(Data items)
□ □ □ □ □ □ □

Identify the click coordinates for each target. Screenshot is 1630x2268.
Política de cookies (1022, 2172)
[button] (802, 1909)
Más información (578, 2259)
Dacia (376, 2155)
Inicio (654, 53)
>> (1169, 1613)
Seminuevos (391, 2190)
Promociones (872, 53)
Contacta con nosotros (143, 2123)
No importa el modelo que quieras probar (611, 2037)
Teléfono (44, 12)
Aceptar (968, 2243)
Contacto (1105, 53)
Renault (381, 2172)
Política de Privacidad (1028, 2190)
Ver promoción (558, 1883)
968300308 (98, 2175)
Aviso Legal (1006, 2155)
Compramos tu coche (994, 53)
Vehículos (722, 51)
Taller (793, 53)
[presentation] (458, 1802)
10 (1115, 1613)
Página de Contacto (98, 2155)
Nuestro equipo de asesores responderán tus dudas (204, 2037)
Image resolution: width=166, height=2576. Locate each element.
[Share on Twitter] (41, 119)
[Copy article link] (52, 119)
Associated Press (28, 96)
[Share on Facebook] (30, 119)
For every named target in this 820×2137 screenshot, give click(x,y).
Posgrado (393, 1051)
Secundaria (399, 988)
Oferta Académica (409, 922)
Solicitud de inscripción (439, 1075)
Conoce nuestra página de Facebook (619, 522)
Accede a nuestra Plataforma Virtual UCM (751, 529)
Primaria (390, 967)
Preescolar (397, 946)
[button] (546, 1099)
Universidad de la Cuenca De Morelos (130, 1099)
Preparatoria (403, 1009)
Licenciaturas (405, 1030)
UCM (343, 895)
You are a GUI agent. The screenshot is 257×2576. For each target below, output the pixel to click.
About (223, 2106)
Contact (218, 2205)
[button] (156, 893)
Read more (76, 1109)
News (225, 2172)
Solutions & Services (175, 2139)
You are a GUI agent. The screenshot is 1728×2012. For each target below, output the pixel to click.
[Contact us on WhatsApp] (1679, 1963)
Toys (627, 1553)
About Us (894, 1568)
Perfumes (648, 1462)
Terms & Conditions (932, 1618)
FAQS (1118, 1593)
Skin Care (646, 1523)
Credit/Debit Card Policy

□ □ □ □ □ □ □

**Work to be completed**
Look back at the entries above. Retype the line with "Política de cookies (1022, 2172)", the line with "Preescolar (397, 946)", and all lines in between.

**Answer to the problem**
Política de cookies (1022, 2172)
[button] (802, 1909)
Más información (578, 2259)
Dacia (376, 2155)
Inicio (654, 53)
>> (1169, 1613)
Seminuevos (391, 2190)
Promociones (872, 53)
Contacta con nosotros (143, 2123)
No importa el modelo que quieras probar (611, 2037)
Teléfono (44, 12)
Aceptar (968, 2243)
Contacto (1105, 53)
Renault (381, 2172)
Política de Privacidad (1028, 2190)
Ver promoción (558, 1883)
968300308 (98, 2175)
Aviso Legal (1006, 2155)
Compramos tu coche (994, 53)
Vehículos (722, 51)
Taller (793, 53)
[presentation] (458, 1802)
10 (1115, 1613)
Página de Contacto (98, 2155)
Nuestro equipo de asesores responderán tus dudas (204, 2037)
Image resolution: width=166, height=2576. Locate each element.
[Share on Twitter] (41, 119)
[Copy article link] (52, 119)
Associated Press (28, 96)
[Share on Facebook] (30, 119)
For every named target in this 820×2137 screenshot, give click(x,y).
Posgrado (393, 1051)
Secundaria (399, 988)
Oferta Académica (409, 922)
Solicitud de inscripción (439, 1075)
Conoce nuestra página de Facebook (619, 522)
Accede a nuestra Plataforma Virtual UCM (751, 529)
Primaria (390, 967)
Preescolar (397, 946)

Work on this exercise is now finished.